Rows of pointing data
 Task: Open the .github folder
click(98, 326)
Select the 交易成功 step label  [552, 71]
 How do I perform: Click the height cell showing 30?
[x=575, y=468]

▶ [DESCRIPTION OF THE TASK] Rewrite every line of the listing above as a Markdown table with the columns "Row" and "Content", numbering each line and omitting any blank lines.

▶ [RESULT FOR THIS EXERCISE]
| Row | Content |
|---|---|
| 1 |  Task: Open the .github folder |
| 2 | click(98, 326) |
| 3 | Select the 交易成功 step label  [552, 71] |
| 4 |  How do I perform: Click the height cell showing 30? |
| 5 | [x=575, y=468] |